One area of investigation, however, has received tremendous attention—genomic and genetic research. Leaders in this field have unambiguously stated that the completion of the human genome will lead to "the development of rational strategies for minimizing or preventing disease phenotypes altogether."2 That this forecast may be correct is in part substantiated by some very interesting studies which have demonstrated that specific polymorphisms may confer a higher risk for disease in the presence of environmental or lifestyle risk factors. Conversely, other polymorphisms have been associated with a protective effect. Likewise, other DNA variations may enable us to predict the course of a condition and, thus, guide therapeutic strategies. The practical value of these observations is very hard to predict, especially the notion of tying a genotype to a customized preventive regimen. Indeed, we already have extremely compelling evidence that controlling some risk factors such as lifestyle can reduce, if not prevent, disease development. Yet, we know how difficult it is to change behavior, and there is some doubt that the knowledge of a genetic determinant would overcome or reduce this difficulty.
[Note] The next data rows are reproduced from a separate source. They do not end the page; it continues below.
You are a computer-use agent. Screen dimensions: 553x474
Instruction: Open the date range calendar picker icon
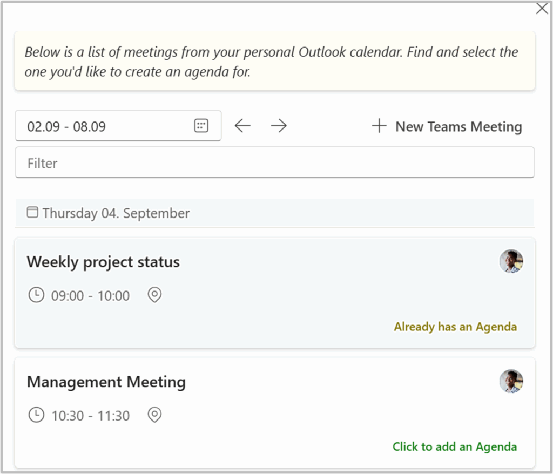pos(200,125)
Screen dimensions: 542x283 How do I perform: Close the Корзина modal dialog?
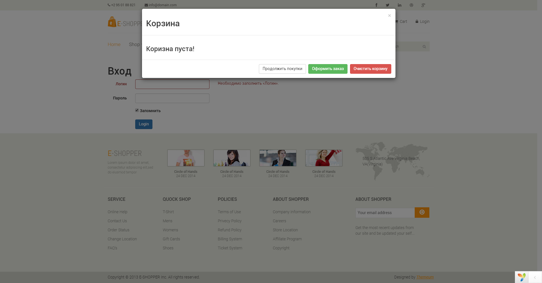[x=389, y=16]
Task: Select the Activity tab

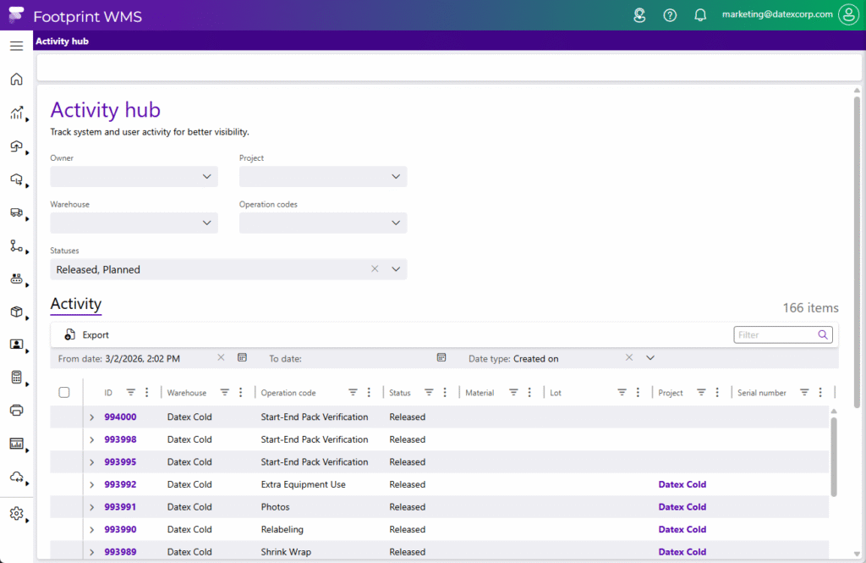Action: 76,304
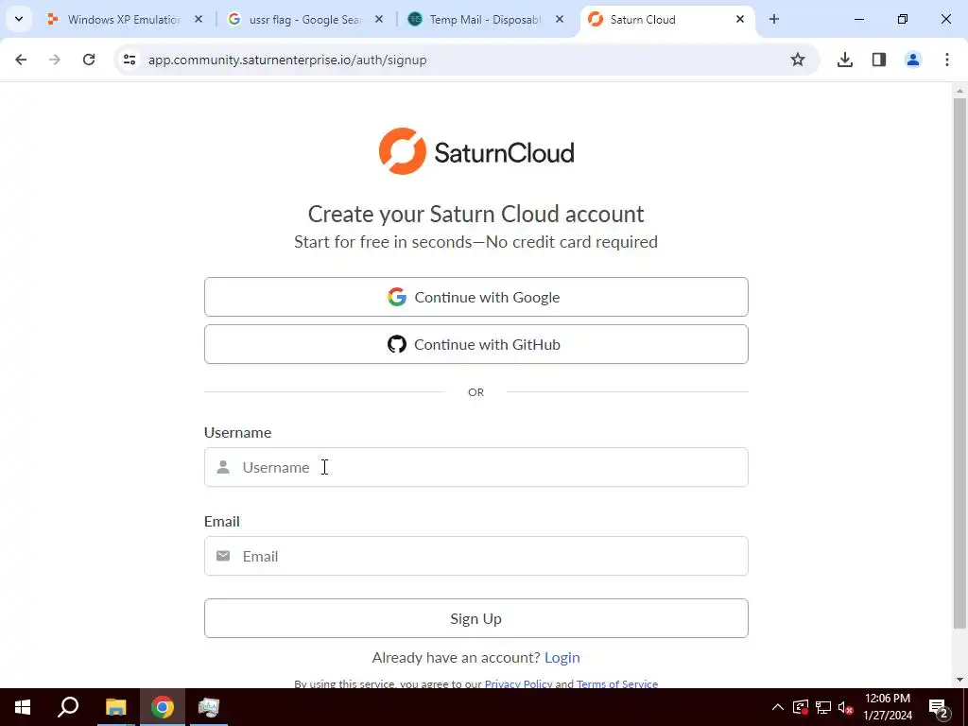Open a new tab with the plus button
968x726 pixels.
click(x=774, y=19)
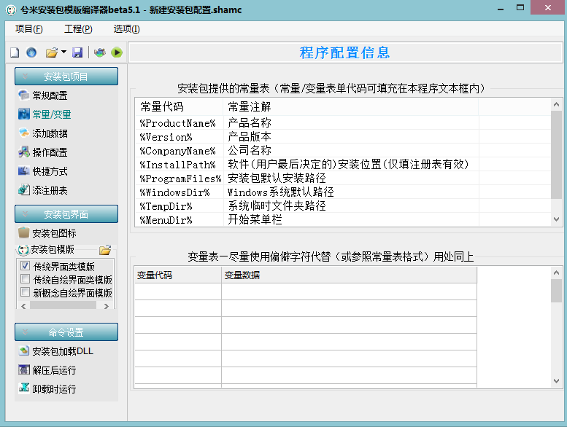Click 卸载时运行 in command settings
The image size is (567, 427).
click(x=54, y=389)

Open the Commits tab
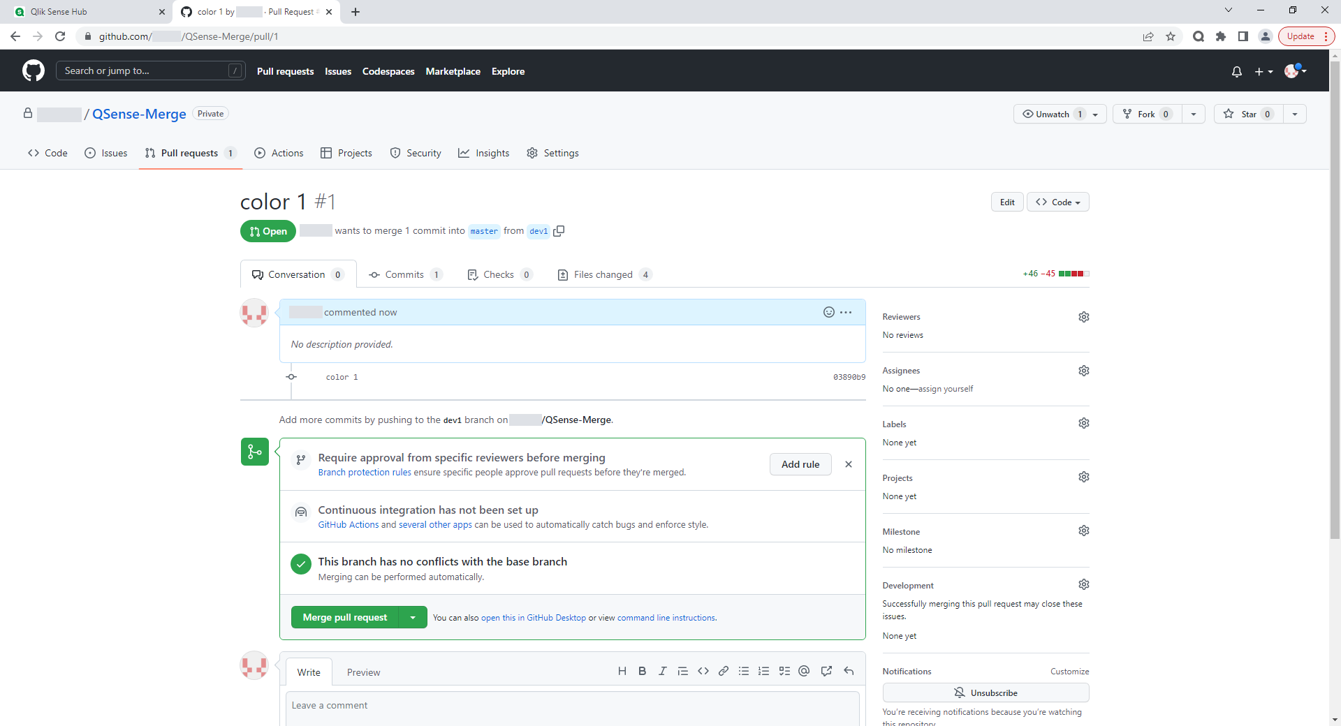click(404, 274)
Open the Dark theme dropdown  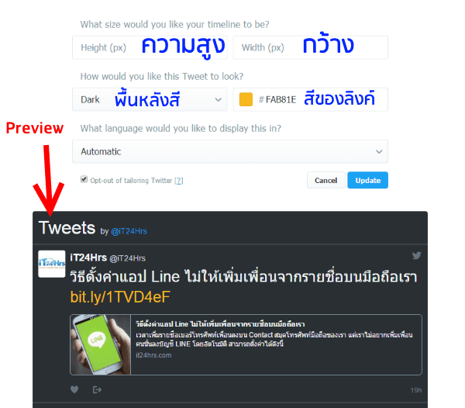(150, 99)
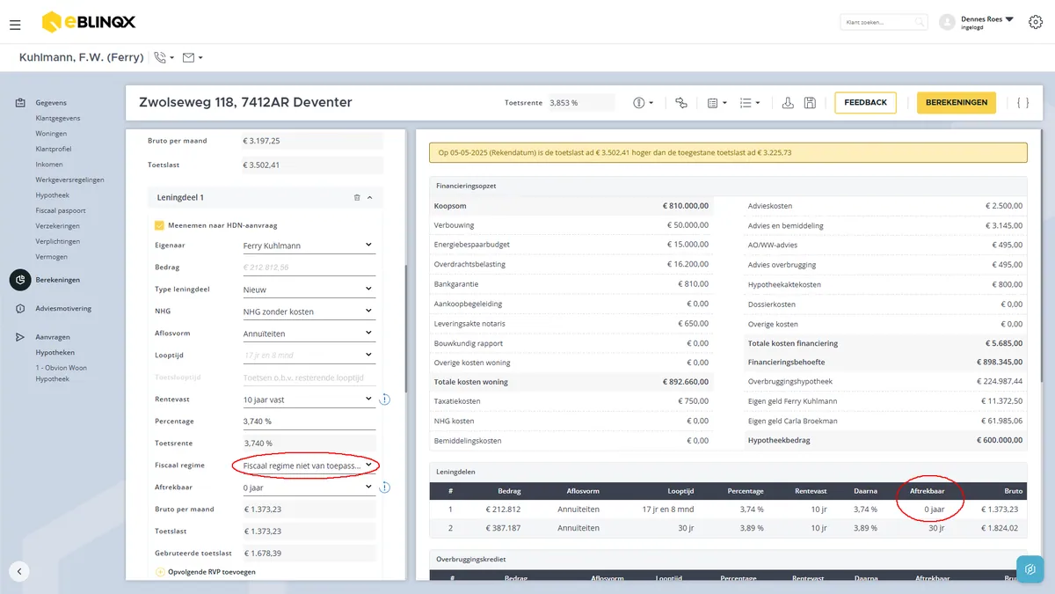Open Adviesmotivering in the sidebar
This screenshot has width=1055, height=594.
[63, 309]
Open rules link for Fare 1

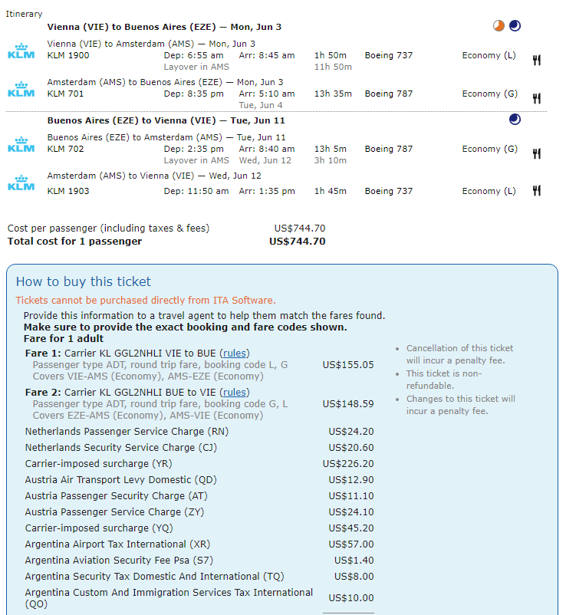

Perhaps the most promising outcome of genomic research, gene sequencing, and the study of polymorphisms is to establish whether and to what extent there may be inherited differences in drug response or sensitivity. The individual and societal benefits of being able to prescribe (only) the right medication(s) to patients are enormous. Undoubtedly, this line of investigation is filled with scientific opportunity and public health value. But much more research is needed first to understand the interplay of multiple single nucleotide polymorphisms and then to assess how their interaction determines the therapeutic phenotype.3

Gene therapy has been and remains one of the most fascinating byproducts of genomic research. Since the first attempt at human gene therapy in the late 1980s, the field has progressed—but very slowly, indeed. Cardiovascular medicine has been one of the largest targets of the attempt at gene transfer for therapeutic purposes. Although gene therapy may have received bad press in the last year or so, further work must continue and be accelerated, because the object of the very much warranted criticisms was not the concept of gene therapy, but the process of its application and the methods of those who practiced it.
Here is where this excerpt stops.